Falls diese Art der Abstimmung in der Beziehung nicht ausreichend erfahren wird, führt der eine Wegzu einer Hyper-Aktivierung des Bindungssystems, was zu einer unsicher-ambivalenten Bindung führt. Der andere Weg wäre die Hypo-Aktivierung. Diese mündet in die unsicher-vermeidende Bindung. Die letztere ist hoch korreliert mit der Narzisstischen Persönlichkeitsstörung, die erstere mit der Borderline Persönlichkeitsstörung.

Wie gehen Betroffene damit um?

Was hat das mit den Patient*innen zu tun? Erwachsene mit entsprechenden Bindungserfahrungen erleben unbewusst Bindungsstress, sobald sie in Beziehung treten. In einem gewissen Ausmaß sind sie in der Lage, Kontrolle über sich auszuüben, aber ab einem bestimmten Umschaltpunkt beginnen sie unkontrolliert zu handeln.
Zur Anschauung schildert uns Herr Euler eine kleine Fallvignette von einer Gruppensitzung. Darin zeigt sich, dass Beziehungsstress nicht erkannt (mentalisiert) und damit auch nicht ausgesprochen werden kann. Stattdessen beginnt der Patient körperlich zu agieren.
Die Betroffenen wären keine Menschen, wenn sie nicht Auswege aus dieser Situation kennen würden. Insbesondere drei Strategien sind bekannt.

1. Der Teleologische Modus – ins Handeln gehen
2. Der Äquivalenz Modus – die innere Wirklichkeit mit der äußeren gleichsetzen
3. Der Als-ob Modus – Abkapselung und so tun, als ob man noch in Beziehung wäre

Wir nähern uns langsam dem Ende des Vortrags und bekommen noch einmal ein Zitat von Fonagy zur MBT: „Ein einfaches Set von Prinzipien, das Wohltat maximiert und Leid minimiert …“ (Übersetzung B.L.)

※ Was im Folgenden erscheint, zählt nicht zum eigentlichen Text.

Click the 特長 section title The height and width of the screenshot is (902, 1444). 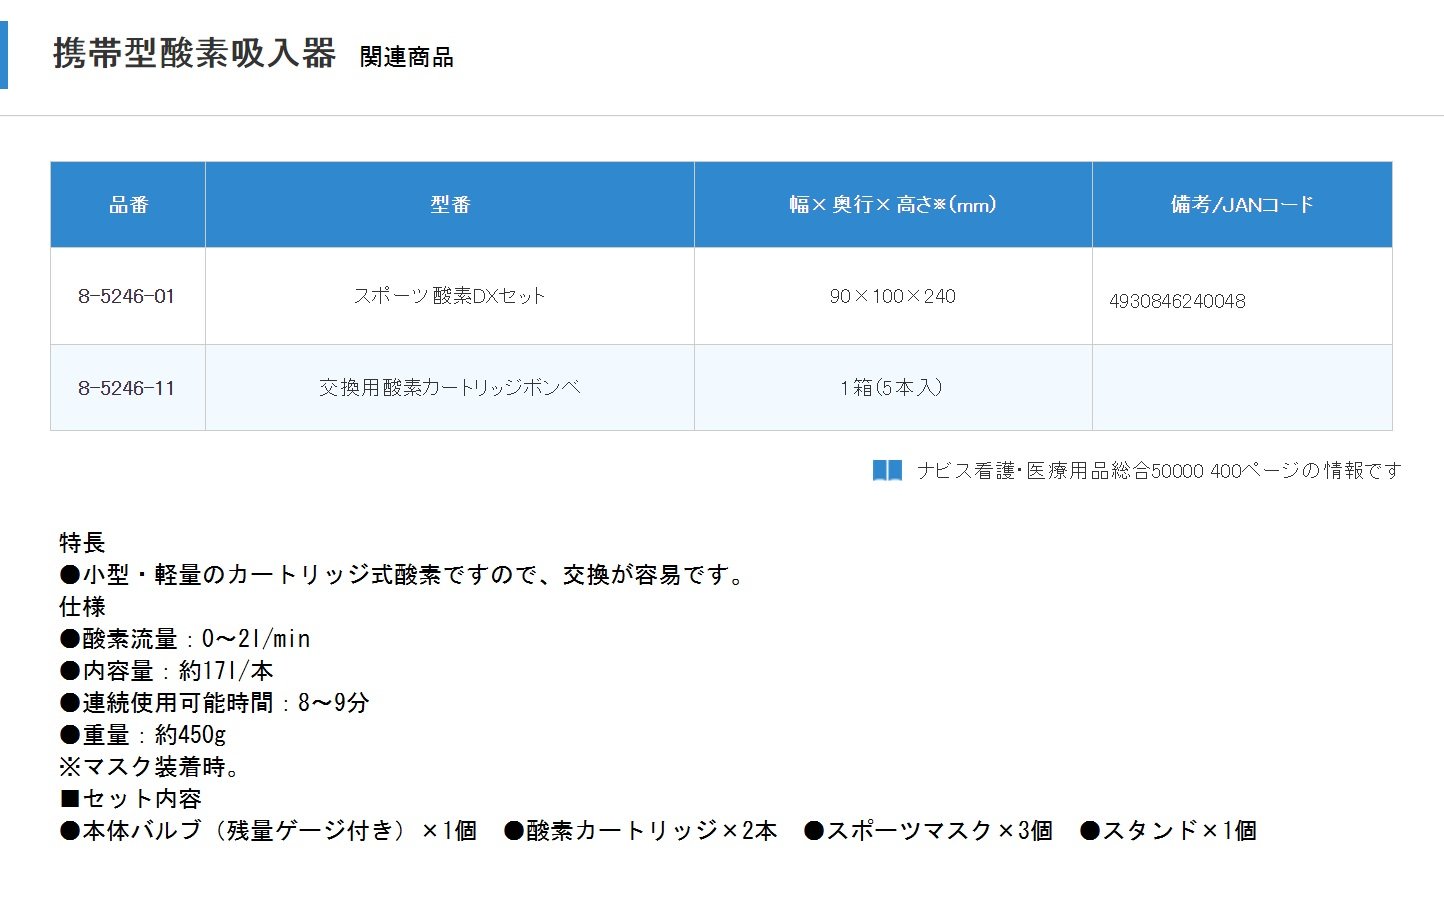82,543

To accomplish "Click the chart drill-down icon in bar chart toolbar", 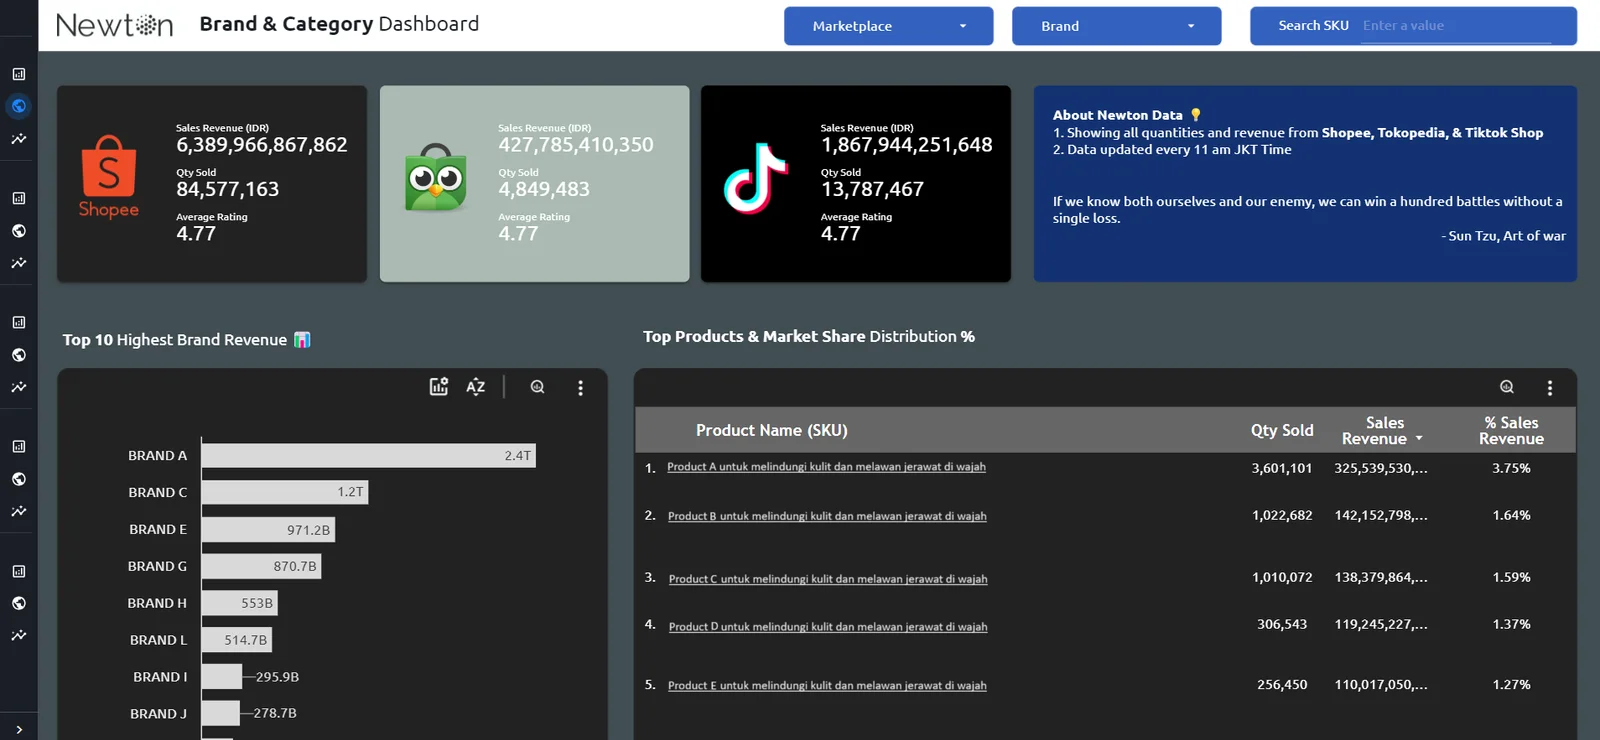I will [438, 387].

Therapeutische Herangehensweise

Und natürlich: „Die Haltung des Therapeuten ist von entscheidendem Stellenwert.“ Diese Haltung lässt sich als „Haltung des Nicht-Wissens“ und als „Zusammenarbeits-Haltung“ beschreiben.
Das Interventionsspektrum der MBT wird uns noch einmal im Überblick präsentiert:

• Empathisches Validieren (Wertschätzen)
• Herausfordern z.B. durch neugieriges Nach- und Hinterfragen
• Die Affekte herausarbeiten, die in Verhalten oder in Handlungen verborgen sind, die Gefühle identifizieren und ihren Kontext ermitteln
• Affekte, die in der Sitzung auftreten identifizieren und gemeinsam einordnen
• Mentalisieren, also bewusst machen des Geschehens in der Beziehung von Therapeut und Klient

Der Bindungsstress lässt nach, wenn die Fähigkeit zu Mentalisieren weiter entwickelt ist.
Wir werden wieder einmal daran erinnert, dass die therapeutische Beziehung der robusteste Wirkfaktor von Psychotherapien darstellt und dass die Qualität der Therapieallianz durch Empathie, Wertschätzung, Zielkonsens und Zusammenarbeit steigt. Damit ist auch eine Warnung an erfahrene und spezialisierte Therapeut*innen verbunden. Sie laufen nämlich Gefahr, die Mentalisierung ihrer Patient*innen auszuschalten, weil sie als Experten schon alles wahrnehmen können.
Der Vortrag endet mit einem Filmausschnitt von einem „Gespräch“ zweier Kleinkinder.